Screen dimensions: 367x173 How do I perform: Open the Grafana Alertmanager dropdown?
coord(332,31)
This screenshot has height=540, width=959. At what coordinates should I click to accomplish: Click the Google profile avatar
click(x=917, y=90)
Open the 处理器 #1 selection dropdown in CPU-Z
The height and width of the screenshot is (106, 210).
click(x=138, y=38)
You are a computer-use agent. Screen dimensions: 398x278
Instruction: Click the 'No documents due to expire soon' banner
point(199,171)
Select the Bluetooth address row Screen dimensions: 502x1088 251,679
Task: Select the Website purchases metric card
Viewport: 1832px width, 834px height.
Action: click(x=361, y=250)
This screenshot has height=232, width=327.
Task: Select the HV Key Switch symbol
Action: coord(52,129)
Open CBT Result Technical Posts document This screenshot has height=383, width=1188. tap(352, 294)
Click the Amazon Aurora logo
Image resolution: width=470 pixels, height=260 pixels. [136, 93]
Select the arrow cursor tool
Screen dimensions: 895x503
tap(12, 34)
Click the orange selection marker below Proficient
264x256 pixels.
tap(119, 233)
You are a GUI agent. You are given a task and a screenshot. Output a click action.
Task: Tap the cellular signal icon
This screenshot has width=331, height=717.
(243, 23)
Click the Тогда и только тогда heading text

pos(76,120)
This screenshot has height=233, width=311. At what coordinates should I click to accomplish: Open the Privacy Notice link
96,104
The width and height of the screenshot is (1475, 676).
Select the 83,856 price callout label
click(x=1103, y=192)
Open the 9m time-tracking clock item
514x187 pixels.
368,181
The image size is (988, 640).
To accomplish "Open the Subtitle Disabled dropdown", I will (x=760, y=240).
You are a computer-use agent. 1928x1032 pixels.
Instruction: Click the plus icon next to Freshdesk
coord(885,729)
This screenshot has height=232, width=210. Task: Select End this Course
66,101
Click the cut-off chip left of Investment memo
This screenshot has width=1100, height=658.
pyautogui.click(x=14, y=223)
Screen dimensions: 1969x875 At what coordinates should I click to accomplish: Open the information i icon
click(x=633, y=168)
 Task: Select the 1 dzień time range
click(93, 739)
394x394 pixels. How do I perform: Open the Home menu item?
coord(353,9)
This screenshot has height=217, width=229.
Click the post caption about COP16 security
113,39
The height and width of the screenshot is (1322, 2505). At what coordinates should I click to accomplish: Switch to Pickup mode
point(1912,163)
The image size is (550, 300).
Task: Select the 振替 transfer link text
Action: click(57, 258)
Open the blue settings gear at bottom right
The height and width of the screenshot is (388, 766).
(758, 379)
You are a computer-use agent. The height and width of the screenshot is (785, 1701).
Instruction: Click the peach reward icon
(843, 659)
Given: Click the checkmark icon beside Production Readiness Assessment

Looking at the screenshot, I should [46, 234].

> [About this exercise] Exact copies of the lines from the one containing "Given: Click the" through the final line of the records are all the answer should hold.

> [Solved problem]
Given: Click the checkmark icon beside Production Readiness Assessment

Looking at the screenshot, I should [46, 234].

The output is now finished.